Patients who are connected to their doctors tend to receive care that adheres to guidelines
Research Activities, July 2009, No. 347
Patients shown to have a close connection to their doctors visited their doctors more often and had better outcomes than patients who merely reported an association with a medical practice, a recent study finds. Of the 155,590 patients seen at 13 Boston medical practices, 59.3 percent were connected to a primary care physician (PCP) compared with 34.5 percent who were connected only to a medical practice. This doctor-patient connection often resulted in receiving care that adhered to established screening guidelines. For example, 78.1 percent of PCP-connected women received mammograms compared with 65.9 percent of women who reported a connection to a medical practice.

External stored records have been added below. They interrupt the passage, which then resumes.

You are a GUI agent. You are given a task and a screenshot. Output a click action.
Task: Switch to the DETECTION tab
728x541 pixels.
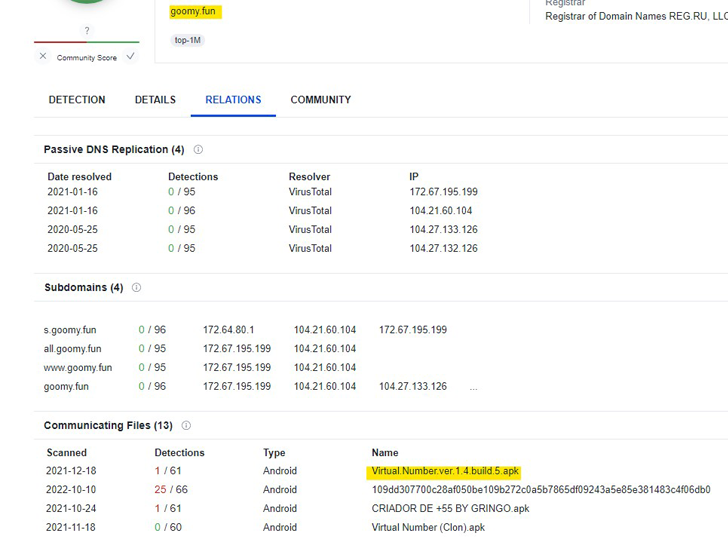tap(77, 100)
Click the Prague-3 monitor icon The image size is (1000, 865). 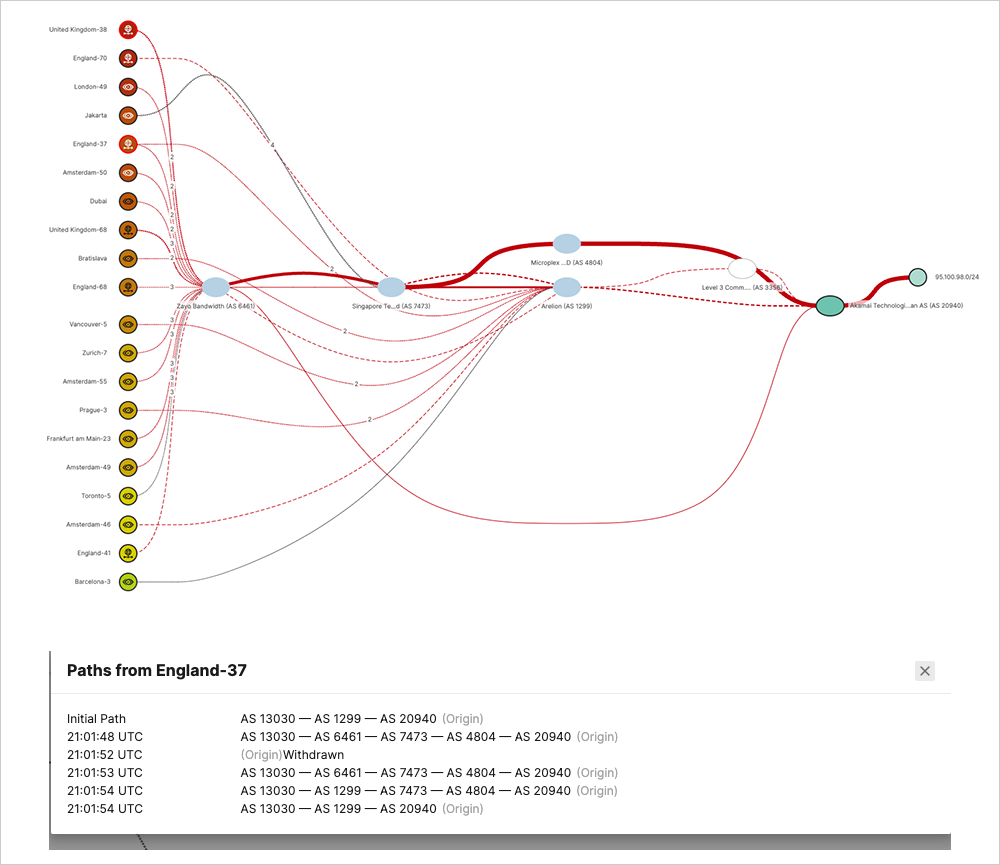(128, 410)
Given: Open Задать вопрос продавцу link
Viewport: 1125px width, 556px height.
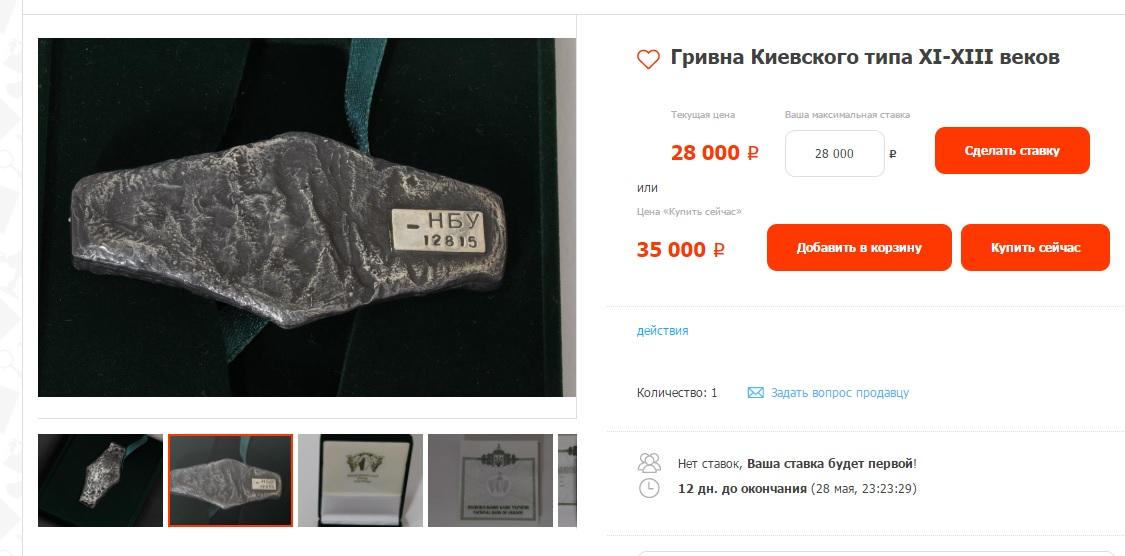Looking at the screenshot, I should (839, 393).
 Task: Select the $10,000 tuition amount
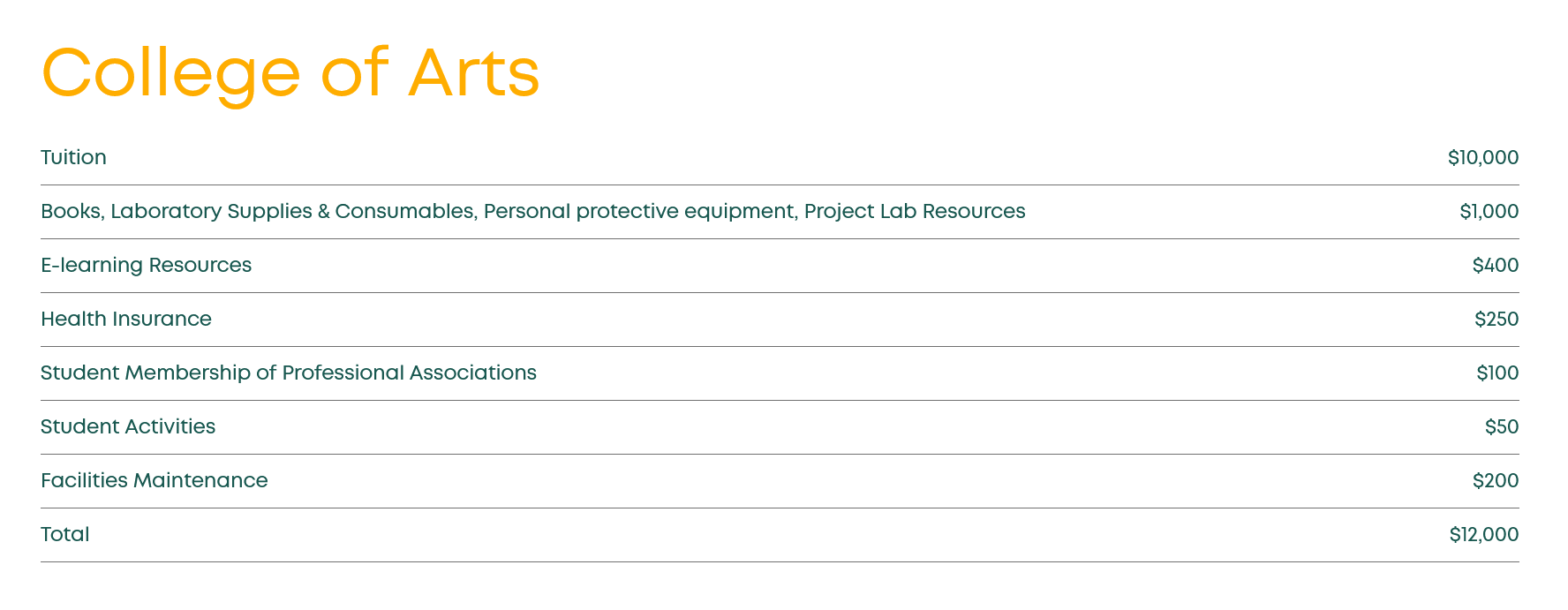click(x=1482, y=158)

Screenings for colorectal cancer were 77.1 percent for PCP-connected patients compared with 69.6 percent for practice-connected patients. Timothy G. Ferris, M.D., M.P.H., of Harvard Medical School, and colleagues found that patients who did not have close relationships with their physicians were less likely to undergo tests for preventive or chronic care. This lack of a connection may affect doctors who participate in pay-for-performance systems, which reward physicians for high scores on performance measures. These systems, the authors suggest, may penalize physicians who provide care to populations that are disinclined to connect to their physicians, potentially through no fault of the physician.
Black and Hispanic patients were less likely than whites to have a PCP connection; thus, these patients were less likely to receive care that adhered to guidelines. The authors suggest that disparities in care may be mediated in part by improving patients' relationships with their PCPs. This study was funded in part by the Agency for Healthcare Research and Quality (HS15002). See "Patient-physician connectedness and quality of primary care," by Steven J. Atlas, M.D., M.P.H., Richard W. Grant, M.D., M.P.H., Dr. Ferris, and others in the March 3, 2009 Annals of Internal Medicine 150(5), pp. 325-335.